[Stored items]

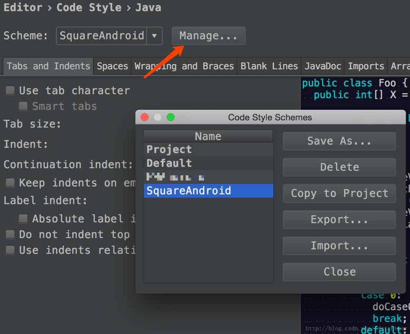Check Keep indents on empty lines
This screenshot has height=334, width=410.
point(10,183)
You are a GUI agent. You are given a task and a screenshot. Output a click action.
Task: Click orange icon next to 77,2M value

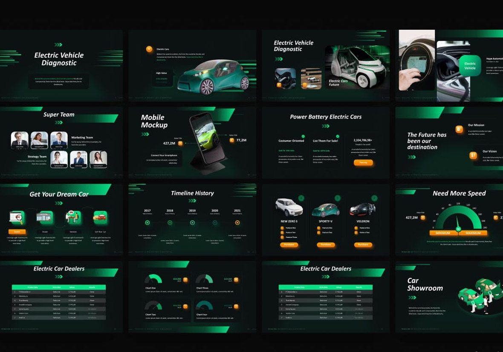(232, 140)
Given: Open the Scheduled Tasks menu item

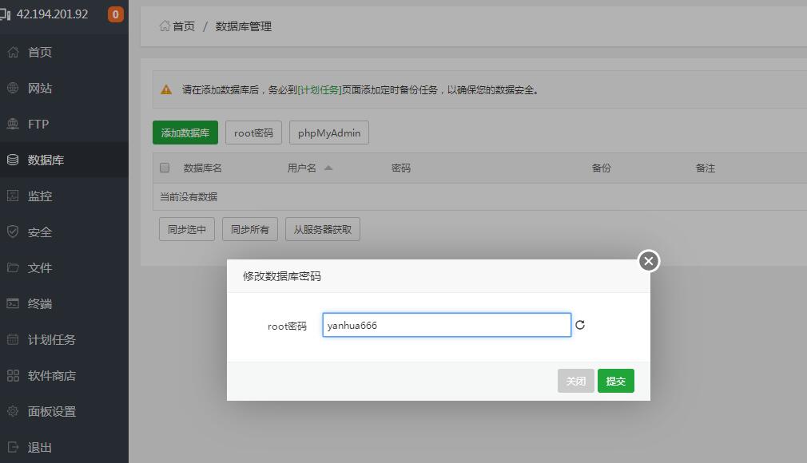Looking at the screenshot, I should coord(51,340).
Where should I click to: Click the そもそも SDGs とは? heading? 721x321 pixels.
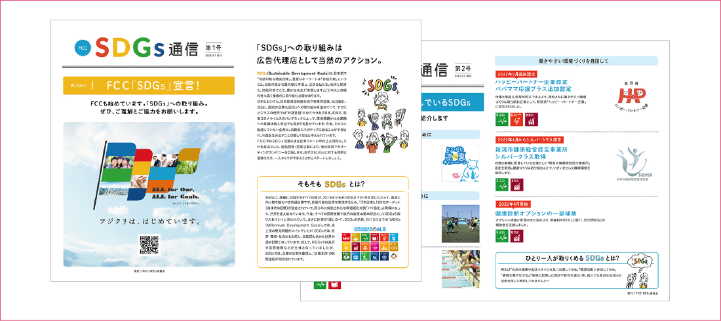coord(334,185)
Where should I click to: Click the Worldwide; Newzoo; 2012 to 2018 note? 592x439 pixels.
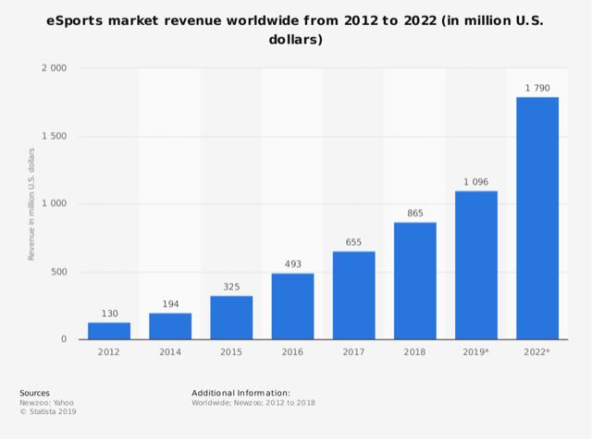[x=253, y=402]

» **EXERCISE INSTRUCTIONS**
No pictures go in the copy. Retype exactly the lines from the one with "You are a GUI" through the last line of the entries above, both included, and nothing more.

» **RESULT FOR THIS TASK**
You are a GUI agent. You are given a task and a screenshot. Output a click action.
Task: Click orange icon next to 77,2M value

(232, 140)
Given: Open the Scheduled Tasks menu item

Looking at the screenshot, I should coord(51,340).
Where should I click to: Click the そもそも SDGs とは? heading? 721x321 pixels.
coord(334,185)
Where should I click to: Click the Worldwide; Newzoo; 2012 to 2018 note? 592x439 pixels.
[x=253, y=402]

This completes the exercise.